Christine Vanden Daelen 

Permanente au CADTM Belgique

Dans d’autres articles, nous avons vu que le patriarcat, ordre social se fondant sur la détention de pouvoir et de privilèges par les hommes, n’est pas une fatalité mais une réalité socialement construite, si puissante qu’elle constitue un mode de pensée profondément ancré dans nos cultures, réflexes ordinaires et institutions. Violences, discours et stéréotypes naturalisent et justifient des rapports de genres inégalitaires face à la justice, au travail, dans le quotidien. La division sexuelle du travail, salarié comme domestique, est une des bases à la construction des identités de genre qui forcent les individus à correspondre à des rôles préétablis entravant toutes perspectives de liberté et d’égalité réelle. C’est pourquoi il est illusoire de croire que l’égalité des sexes s’obtiendra par des droits et des réformes aussi progressistes soient-elles. Seul un changement systémique accompagné d’un profond changement de mentalités mettra fin à l’intériorisation de l’infériorité des femmes servant les logiques patriarcales. Ce n’est pas l’égalité entre “les hommes” et “les femmes” qu’il faut défendre avant tout, mais bien l’égalité entre chaque personne, qui passe nécessairement par une compréhension et une déconstruction des identités de genre, mais aussi de leurs imbrications avec d’autres rapports sociaux, de race, de classe, Nord-Sud, et une remise en cause fondamentale des structures de pouvoir. Cela les féministes l’ont bien compris ! Outre leur lutte contre le sexisme et le patriarcat, un grand nombre d’entre elles s’opposent à un autre système de domination tout autant intériorisé et naturalisé : le capitalisme.

L’oppression des femmes est ancienne et s’est manifestée de différentes manières au cours des siècles. C’est une chose de le constater, c’en est une autre de se demander comment, alors qu’elle n’a rien de naturel, elle a pu être maintenue.

Après avoir précédemment identifié la socialisation et la naturalisation des inégalités, nous nous penchons désormais sur l’influence du capitalisme. Bien que le patriarcat lui préexiste – de nombreuses sociétés étaient déjà caractérisées par une division sexuelle du travail, des violences sexistes, ou des normes de genre privilégiant souvent le masculin – l’apport spécifique du capitalisme fut incontestablement l’institutionnalisation de la dévalorisation des femmes et de leur travail. Le travail domestique dévalorisé ou même non-rémunéré, le concept de la « femme au foyer » qui l’accompagne, tout comme les ségrégations professionnelles trouvent leurs origines à l’époque où le capitalisme remplace progressivement le système féodal médiéval. Ils ne sont ainsi pas, comme on l’entend souvent, les résidus d’une ère moyenâgeuse, sombre et barbare, mais bien constitutifs de la la première phase d’accumulation capitaliste qui, comme nous le verrons entraîne une régression phénoménale de la condition féminine.

**Lignes de données**
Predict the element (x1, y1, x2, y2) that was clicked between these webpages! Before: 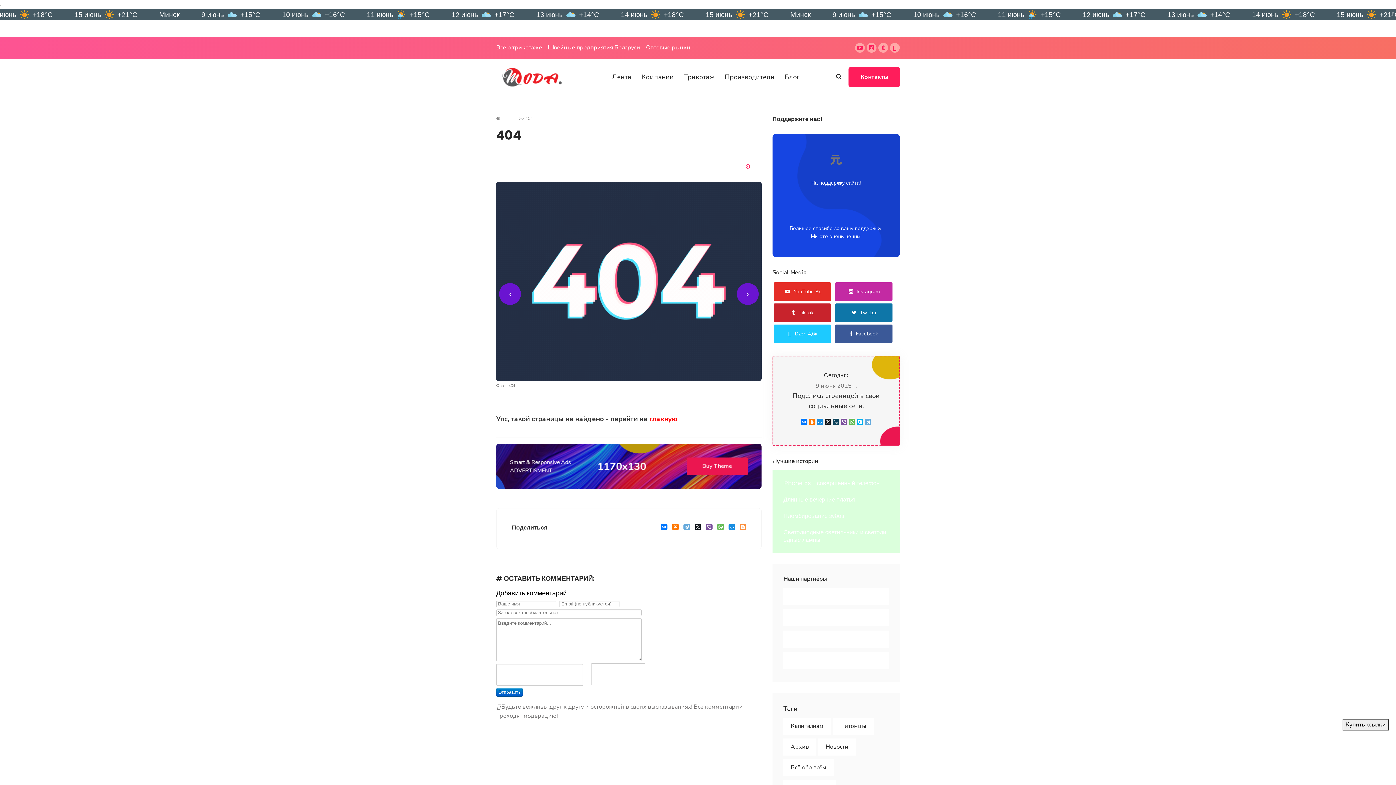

**Travail à faire**
Veuillez relever toutes les caractéristiques qui, d'après le texte fourni, marquaient déjà de nombreuses sociétés avant le capitalisme. Ces données n'ont aucun lien avec le texte fourni.

**Le résultat**
- une division sexuelle du travail
- des violences sexistes
- des normes de genre privilégiant souvent le masculin